Strickland Matthew J, Gass Katherine M, Goldman Gretchen T, Mulholland James A
Department of Environmental Health, Rollins School of Public Health, Emory University, Atlanta, Georgia, USA.
Department of Epidemiology, Rollins School of Public Health, Emory University, Atlanta, Georgia, USA.
J Expo Sci Environ Epidemiol. 2015 Mar-Apr;25(2):160-6. doi: 10.1038/jes.2013.16. Epub 2013 Apr 10.

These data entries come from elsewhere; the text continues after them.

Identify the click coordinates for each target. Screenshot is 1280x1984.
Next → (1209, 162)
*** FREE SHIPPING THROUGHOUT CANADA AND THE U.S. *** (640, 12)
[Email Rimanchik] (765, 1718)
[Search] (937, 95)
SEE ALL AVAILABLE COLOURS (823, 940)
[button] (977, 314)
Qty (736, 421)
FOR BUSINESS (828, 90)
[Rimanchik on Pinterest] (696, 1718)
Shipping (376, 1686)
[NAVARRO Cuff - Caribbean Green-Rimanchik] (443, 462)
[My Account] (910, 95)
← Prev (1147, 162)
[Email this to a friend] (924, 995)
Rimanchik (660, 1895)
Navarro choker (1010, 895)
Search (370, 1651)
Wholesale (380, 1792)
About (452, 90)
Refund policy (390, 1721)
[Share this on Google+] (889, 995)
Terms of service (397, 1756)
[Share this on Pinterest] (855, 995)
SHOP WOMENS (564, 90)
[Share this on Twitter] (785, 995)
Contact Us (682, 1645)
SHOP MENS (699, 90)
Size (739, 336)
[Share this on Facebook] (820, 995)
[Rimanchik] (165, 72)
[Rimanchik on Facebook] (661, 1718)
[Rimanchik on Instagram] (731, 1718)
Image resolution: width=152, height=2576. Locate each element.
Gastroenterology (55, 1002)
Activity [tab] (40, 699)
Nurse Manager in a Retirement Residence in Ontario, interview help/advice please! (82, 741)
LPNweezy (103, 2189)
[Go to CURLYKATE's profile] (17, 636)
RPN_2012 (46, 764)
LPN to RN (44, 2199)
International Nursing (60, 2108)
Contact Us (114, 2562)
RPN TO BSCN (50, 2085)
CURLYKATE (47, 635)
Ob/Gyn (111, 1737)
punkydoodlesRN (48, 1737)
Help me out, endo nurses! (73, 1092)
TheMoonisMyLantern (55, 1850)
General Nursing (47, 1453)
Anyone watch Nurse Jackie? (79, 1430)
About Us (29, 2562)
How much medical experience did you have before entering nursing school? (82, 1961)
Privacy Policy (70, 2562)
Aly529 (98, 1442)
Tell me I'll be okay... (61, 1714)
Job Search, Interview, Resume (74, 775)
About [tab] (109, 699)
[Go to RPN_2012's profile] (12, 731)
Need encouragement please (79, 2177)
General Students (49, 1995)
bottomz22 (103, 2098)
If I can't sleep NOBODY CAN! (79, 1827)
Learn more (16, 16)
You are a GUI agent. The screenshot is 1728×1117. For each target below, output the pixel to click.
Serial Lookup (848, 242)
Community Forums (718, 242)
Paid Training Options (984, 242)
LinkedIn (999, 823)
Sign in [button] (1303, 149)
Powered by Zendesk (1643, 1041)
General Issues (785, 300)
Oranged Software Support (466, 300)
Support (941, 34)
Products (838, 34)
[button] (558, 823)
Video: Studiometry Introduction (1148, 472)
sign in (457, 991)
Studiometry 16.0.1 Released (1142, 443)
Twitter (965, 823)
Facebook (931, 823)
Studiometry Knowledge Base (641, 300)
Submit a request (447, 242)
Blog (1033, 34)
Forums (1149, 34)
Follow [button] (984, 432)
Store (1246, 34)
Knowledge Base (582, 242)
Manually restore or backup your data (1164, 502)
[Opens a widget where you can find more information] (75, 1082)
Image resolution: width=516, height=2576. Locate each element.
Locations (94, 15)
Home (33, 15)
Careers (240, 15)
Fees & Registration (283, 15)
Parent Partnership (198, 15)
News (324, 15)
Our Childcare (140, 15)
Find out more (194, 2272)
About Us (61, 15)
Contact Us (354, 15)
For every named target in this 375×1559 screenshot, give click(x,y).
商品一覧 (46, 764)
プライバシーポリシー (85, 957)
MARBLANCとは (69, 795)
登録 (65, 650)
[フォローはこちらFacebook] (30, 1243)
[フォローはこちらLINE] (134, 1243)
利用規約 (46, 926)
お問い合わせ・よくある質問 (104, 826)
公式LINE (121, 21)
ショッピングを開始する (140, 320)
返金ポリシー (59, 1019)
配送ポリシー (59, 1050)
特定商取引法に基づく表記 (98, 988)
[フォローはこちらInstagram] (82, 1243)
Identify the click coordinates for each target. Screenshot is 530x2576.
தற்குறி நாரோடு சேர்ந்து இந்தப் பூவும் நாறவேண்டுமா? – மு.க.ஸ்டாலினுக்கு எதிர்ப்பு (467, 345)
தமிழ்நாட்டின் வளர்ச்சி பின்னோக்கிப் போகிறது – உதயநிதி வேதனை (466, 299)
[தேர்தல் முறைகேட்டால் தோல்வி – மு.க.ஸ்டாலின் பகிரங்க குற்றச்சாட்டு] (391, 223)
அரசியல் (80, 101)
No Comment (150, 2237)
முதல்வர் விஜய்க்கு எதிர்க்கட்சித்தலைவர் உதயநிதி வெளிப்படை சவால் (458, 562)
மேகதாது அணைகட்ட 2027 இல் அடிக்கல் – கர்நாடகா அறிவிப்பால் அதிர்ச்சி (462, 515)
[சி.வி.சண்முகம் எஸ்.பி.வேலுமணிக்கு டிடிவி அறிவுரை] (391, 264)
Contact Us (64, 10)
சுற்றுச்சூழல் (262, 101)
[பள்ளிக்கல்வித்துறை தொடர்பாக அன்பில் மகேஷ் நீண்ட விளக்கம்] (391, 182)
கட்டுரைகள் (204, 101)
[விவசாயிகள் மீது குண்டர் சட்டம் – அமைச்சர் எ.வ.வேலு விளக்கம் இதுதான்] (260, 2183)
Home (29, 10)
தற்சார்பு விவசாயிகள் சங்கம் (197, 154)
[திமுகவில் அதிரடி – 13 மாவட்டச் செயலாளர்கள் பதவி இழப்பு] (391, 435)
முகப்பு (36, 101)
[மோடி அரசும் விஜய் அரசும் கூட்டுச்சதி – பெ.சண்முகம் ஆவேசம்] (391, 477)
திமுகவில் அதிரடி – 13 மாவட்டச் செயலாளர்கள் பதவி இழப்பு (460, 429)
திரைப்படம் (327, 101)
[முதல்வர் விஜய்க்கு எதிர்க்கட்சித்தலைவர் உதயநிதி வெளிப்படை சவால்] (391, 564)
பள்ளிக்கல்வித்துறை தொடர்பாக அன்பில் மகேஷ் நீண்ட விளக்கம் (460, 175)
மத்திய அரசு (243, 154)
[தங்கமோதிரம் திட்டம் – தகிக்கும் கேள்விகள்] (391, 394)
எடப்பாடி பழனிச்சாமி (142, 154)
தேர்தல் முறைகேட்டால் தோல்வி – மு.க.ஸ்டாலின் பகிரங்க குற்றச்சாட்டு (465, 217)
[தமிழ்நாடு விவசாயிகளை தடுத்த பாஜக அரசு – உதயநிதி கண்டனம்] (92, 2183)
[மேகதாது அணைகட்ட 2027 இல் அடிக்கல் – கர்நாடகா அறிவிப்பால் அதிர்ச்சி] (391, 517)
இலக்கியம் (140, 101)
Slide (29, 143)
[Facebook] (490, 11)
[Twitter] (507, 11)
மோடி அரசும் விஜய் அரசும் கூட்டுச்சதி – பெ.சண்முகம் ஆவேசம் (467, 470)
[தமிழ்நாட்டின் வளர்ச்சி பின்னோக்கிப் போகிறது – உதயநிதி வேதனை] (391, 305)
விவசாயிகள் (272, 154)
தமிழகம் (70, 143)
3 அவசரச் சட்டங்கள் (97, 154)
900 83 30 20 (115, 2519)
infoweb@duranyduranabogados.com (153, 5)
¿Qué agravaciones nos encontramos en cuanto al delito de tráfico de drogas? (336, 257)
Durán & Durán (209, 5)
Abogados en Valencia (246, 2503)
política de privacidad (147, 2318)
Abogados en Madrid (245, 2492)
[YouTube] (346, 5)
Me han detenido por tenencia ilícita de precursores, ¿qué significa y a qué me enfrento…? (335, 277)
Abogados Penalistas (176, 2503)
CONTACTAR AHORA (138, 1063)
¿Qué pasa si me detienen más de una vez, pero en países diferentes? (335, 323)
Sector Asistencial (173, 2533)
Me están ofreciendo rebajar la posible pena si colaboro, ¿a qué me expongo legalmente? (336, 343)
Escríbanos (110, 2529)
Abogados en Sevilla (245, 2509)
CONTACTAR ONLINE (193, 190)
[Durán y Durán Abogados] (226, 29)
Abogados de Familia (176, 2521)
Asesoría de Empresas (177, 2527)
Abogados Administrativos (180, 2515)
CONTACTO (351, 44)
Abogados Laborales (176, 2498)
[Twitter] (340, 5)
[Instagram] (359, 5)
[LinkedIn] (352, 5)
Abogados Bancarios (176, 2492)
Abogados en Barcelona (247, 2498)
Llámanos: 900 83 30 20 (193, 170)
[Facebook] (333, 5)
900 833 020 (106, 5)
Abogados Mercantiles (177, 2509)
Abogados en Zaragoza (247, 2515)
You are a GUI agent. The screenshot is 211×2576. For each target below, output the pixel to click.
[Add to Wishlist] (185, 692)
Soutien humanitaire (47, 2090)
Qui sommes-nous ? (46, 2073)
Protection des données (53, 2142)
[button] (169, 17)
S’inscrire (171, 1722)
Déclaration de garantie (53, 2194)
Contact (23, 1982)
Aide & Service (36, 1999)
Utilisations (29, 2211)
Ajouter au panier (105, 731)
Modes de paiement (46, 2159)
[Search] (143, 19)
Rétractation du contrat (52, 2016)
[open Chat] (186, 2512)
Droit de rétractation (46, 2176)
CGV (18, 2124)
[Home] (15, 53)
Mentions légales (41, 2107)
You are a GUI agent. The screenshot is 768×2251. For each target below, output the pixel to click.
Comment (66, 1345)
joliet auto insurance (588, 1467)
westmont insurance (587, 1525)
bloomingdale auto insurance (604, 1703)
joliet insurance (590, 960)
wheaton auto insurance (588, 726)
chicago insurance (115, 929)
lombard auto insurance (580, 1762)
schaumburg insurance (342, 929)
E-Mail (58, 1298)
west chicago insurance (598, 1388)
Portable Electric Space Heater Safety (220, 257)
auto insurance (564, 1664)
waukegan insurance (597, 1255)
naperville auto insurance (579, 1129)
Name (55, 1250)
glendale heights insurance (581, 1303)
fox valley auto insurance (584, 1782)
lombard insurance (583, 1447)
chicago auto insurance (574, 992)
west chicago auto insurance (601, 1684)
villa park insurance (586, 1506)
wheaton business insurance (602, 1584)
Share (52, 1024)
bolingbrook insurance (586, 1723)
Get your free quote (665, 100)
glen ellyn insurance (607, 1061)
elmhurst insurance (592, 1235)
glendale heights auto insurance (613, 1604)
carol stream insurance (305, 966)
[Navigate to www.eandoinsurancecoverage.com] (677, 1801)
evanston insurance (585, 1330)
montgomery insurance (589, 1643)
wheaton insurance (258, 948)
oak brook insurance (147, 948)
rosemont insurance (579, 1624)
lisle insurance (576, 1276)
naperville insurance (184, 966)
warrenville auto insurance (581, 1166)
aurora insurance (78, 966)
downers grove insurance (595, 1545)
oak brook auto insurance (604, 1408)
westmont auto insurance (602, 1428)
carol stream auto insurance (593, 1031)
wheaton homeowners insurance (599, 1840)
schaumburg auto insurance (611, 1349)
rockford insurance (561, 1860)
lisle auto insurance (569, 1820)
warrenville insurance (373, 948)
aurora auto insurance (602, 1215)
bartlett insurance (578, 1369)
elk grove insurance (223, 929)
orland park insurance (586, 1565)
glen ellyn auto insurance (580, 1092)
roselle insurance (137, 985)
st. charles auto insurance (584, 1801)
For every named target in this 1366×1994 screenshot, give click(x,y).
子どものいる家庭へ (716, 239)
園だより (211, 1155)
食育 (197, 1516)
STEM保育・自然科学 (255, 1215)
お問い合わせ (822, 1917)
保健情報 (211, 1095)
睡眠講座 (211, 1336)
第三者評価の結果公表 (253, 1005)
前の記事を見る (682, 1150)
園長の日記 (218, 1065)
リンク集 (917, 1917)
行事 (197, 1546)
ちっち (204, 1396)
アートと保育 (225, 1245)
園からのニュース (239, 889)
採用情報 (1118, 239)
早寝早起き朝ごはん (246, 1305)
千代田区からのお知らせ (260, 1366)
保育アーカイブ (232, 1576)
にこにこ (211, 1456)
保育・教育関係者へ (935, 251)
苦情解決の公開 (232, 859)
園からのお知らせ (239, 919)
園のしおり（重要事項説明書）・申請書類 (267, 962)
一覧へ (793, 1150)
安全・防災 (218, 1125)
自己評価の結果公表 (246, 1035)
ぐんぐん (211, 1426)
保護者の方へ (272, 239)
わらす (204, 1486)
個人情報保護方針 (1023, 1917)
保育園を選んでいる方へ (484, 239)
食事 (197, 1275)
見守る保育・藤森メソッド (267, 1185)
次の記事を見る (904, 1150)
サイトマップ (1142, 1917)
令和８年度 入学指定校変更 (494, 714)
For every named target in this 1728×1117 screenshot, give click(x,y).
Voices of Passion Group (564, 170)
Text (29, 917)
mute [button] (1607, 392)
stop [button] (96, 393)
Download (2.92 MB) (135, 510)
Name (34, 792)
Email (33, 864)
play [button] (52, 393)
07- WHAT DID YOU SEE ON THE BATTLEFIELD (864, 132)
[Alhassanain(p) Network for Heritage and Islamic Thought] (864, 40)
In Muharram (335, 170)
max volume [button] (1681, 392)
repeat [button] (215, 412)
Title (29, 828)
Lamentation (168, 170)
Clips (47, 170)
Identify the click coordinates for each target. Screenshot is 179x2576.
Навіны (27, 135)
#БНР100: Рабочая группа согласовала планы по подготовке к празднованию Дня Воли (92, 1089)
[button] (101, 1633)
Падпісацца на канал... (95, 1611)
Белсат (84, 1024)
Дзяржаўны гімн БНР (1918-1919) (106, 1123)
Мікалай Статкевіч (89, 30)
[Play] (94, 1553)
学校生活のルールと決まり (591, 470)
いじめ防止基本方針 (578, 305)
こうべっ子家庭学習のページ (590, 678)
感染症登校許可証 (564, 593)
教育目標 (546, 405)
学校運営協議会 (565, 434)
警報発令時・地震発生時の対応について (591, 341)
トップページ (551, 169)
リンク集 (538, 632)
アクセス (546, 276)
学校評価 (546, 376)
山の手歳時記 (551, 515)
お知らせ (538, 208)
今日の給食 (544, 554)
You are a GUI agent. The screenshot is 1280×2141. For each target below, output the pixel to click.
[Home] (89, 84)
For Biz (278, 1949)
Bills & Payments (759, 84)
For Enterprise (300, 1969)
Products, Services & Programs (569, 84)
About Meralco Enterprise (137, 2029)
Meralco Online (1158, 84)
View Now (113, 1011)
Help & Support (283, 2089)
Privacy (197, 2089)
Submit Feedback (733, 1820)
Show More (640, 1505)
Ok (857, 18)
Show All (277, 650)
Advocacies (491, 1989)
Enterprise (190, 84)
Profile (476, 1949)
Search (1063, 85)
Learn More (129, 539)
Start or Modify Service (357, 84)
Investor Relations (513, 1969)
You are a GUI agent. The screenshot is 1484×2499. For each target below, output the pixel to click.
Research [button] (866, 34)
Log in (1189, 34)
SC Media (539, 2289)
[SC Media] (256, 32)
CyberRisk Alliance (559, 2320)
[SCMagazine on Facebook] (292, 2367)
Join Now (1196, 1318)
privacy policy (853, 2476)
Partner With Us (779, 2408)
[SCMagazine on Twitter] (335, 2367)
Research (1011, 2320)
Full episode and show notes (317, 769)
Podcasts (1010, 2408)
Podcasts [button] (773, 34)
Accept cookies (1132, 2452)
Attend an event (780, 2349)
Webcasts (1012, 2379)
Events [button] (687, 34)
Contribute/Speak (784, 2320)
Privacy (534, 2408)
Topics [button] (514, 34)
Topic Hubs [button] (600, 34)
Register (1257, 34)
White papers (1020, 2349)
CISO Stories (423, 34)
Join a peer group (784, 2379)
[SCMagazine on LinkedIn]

In this study, we investigated bias caused by spatial variability and spatial heterogeneity in outdoor air-pollutant concentrations, instrument imprecision, and choice of daily pollutant metric on risk ratio (RR) estimates obtained from a Poisson time-series analysis. Daily concentrations for 12 pollutants were simulated for Atlanta, Georgia, at 5 km resolution during a 6-year period. Viewing these as being representative of the true concentrations, a population-level pollutant health effect (RR) was specified, and daily counts of health events were simulated. Error representative of instrument imprecision was added to the simulated concentrations at the locations of fixed site monitors in Atlanta, and these mismeasured values were combined to create three different city-wide daily metrics (central monitor, unweighted average, and population-weighted average). Given our assumptions, the median bias in the RR per unit increase in concentration was found to be lowest for the population-weighted average metric. Although the Berkson component of error caused bias away from the null in the log-linear models, the net bias due to measurement error tended to be towards the null. The relative differences in bias among the metrics were lessened, although not eliminated, by scaling results to interquartile range increases in concentration.
在本研究中,我们调查了室外空气污染物浓度的空间变异性和空间异质性、仪器不精确性以及每日污染物指标的选择对通过泊松时间序列分析获得的风险比(RR)估计值所造成的偏差。在六年期间,以5公里分辨率模拟了佐治亚州亚特兰大市12种污染物的每日浓度。将这些浓度视为真实浓度的代表,确定了人群水平的污染物健康效应(RR),并模拟了健康事件的每日计数。在亚特兰大固定站点监测器的位置,将代表仪器不精确性的误差添加到模拟浓度中,并将这些测量错误的值合并,以创建三种不同的全市每日指标(中央监测器、未加权平均值和人口加权平均值)。根据我们的假设,发现浓度每增加一个单位时,RR的中位数偏差在人口加权平均指标中最低。虽然对数线性模型中误差的伯克森成分导致偏差偏离零假设,但测量误差导致的净偏差往往趋向于零假设。通过将结果按浓度四分位间距增加进行缩放,各指标偏差的相对差异有所减小,但并未消除。